Da TuttoScuola.com – 24/07/2013 – Per l’obbligatorietà dell’introduzione dei libri digitali a scuola si va verso un ulteriore slittamento, all’anno scolastico 2015-2016. È quanto riferisce il quotidiano La Repubblica, riportando, virgolettate, le dichiarazioni del ministro dell’Istruzione in carica, Maria Chiara Carrozza, agli editori, incontrati a metà della settimana scorsa: “Fermiamo tutto, l’accelerazione impressa all’introduzione dei libri digitali è stata eccessiva, voglio prendere in mano la questione ed esaminarla a fondo. Deponete le armi”.
Questo slittamento si aggiungerebbe al precedente, che aveva visto l’allora ministro Profumo, il 26 marzo scorso, rimandare l’adozione dei libri digitali dal settembre 2013 al settembre 2014.

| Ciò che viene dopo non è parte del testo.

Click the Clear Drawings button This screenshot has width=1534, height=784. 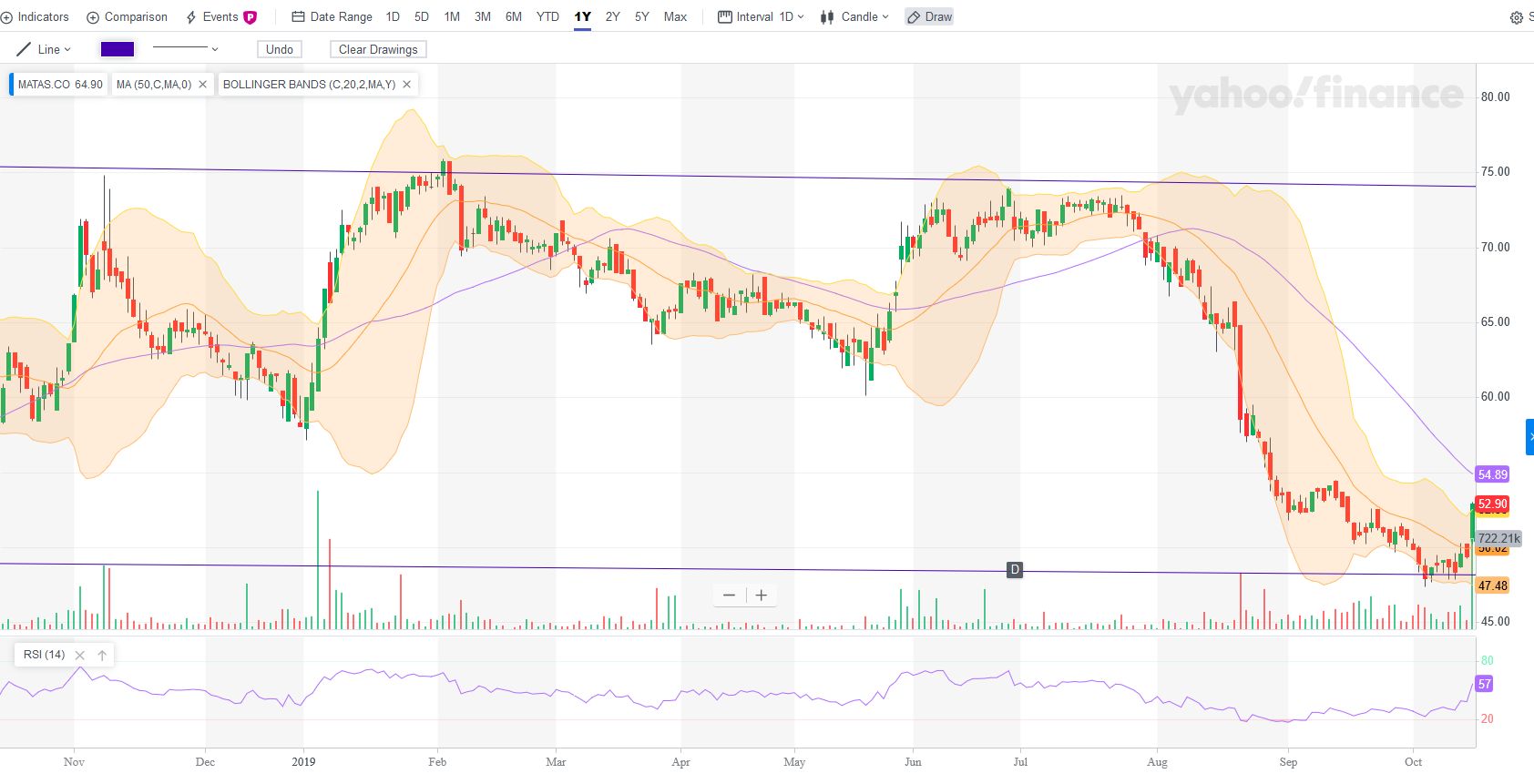coord(378,49)
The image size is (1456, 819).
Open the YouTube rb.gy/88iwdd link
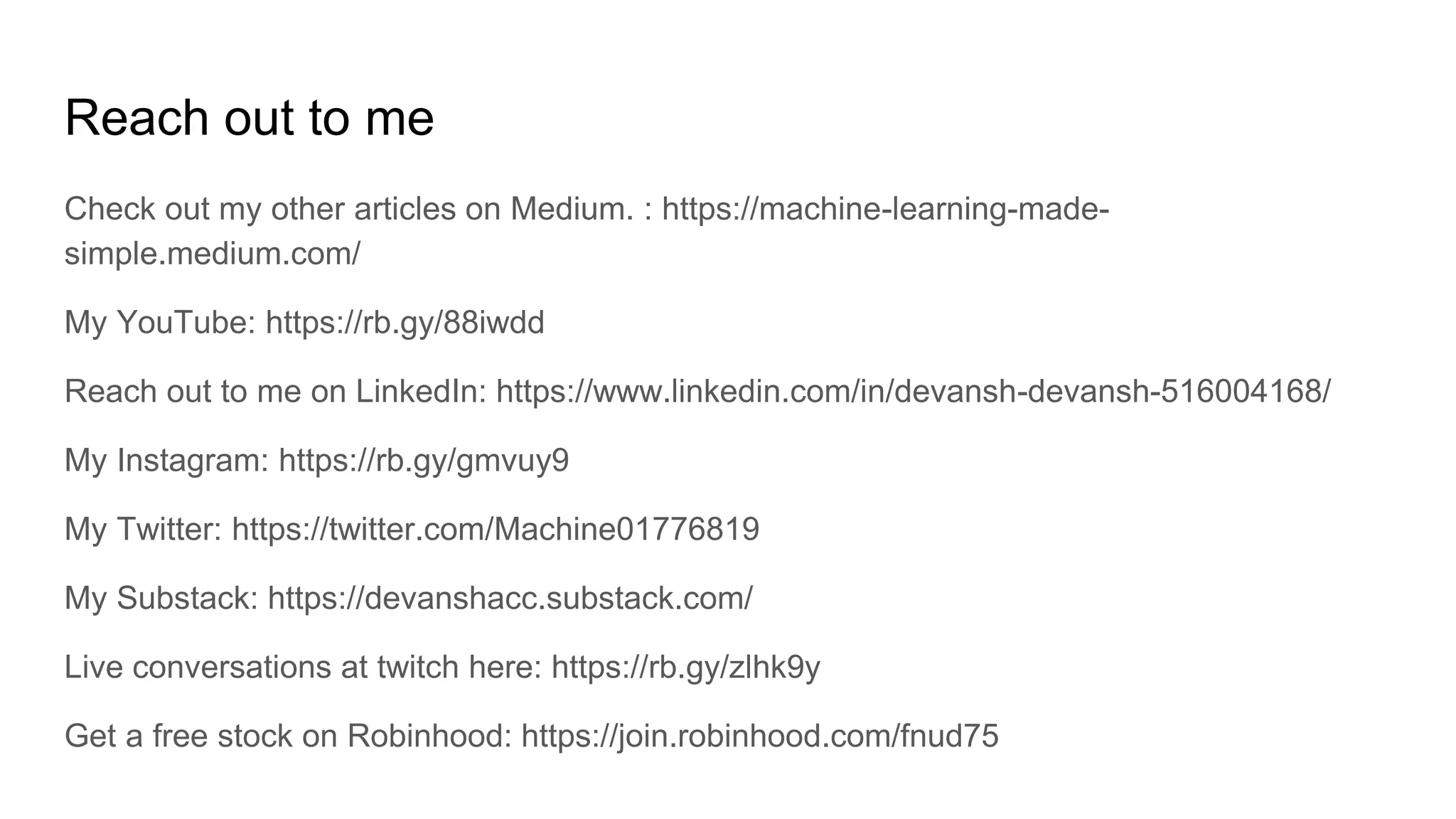405,323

Le rassicurazioni del ministro Carrozza sono da ricollegarsi, almeno in parte, al ricorso promosso al Tar dagli editori contro il decreto Profumo, per il timore di un crollo delle vendite dei libri cartacei, che assorbono un quinto delle vendite totali di libri in Italia.
La volontà del ministro è dunque quella di evitare a viale Trastevere nuovi contenziosi al Miur, che peraltro non ha ancora spiegato se alla frenata sui testi digitali corrisponderà lo sblocco del tetto sui costi imposti da Profumo alle aziende (con risparmi per le famiglie dal 20 al 30 per cento).
Con questo slittamento, gli editori tirano un grande sospiro di sollievo, evitando di dover mandare al macero tonnellate di carta stampata.
La questione di fondo tuttavia è di portata enorme: per effetto di questo slittamento, se confermato, gli editori sono incoraggiati a non adattarsi ai nuovi modelli di business e a perseguirne di parassitari; in un Paese come l’Italia, che ha nel deficit digitale uno dei suoi (tanti) problemi, “l’accelerazione impressa all’introduzione dei libri digitali” non è “eccessiva” per definizione, e tanto più nel mondo della scuola che dovrebbe fare da traino verso la digitalizzazione.
Infine, resta il dubbio che il ministro, come per l’istituzione dei Percorsi Abilitanti Speciali in cui ebbe come unici interlocutori i sindacati (e non, per esempio, i corsisti del Tfa ordinario o le rappresentanze degli studenti universitari), anche in questo caso abbia scelto come unici interlocutori quelli sbagliati. Oltre agli editori, non poteva essere utile confrontarsi anche con i rappresentanti dei genitori, che in questo periodo di crisi faticano ad arrivare a fine mese e hanno tutto l’interesse ad avere dei figli proiettati verso l’innovazione e le nuove tecnologie?
Insomma, è difficile non essere d’accordo con alcune delle conclusioni scritte da Guido Sforza nel suo blog sull’Espresso: “Se si rallenta il processo di digitalizzazione solo perché qualcuno rischia di rimetterci dei soldi, possiamo dire addio al futuro del Paese” e “Uno studente alfabetizzato in più vale ben qualche euro in meno nella tasca di un editore che, peraltro, se si ritrova in questa condizione lo deve, in buona misura, solo ed esclusivamente alla propria miopia ed alla pretesa di continuare a risparmiare sul futuro in danno dei suoi lettori”.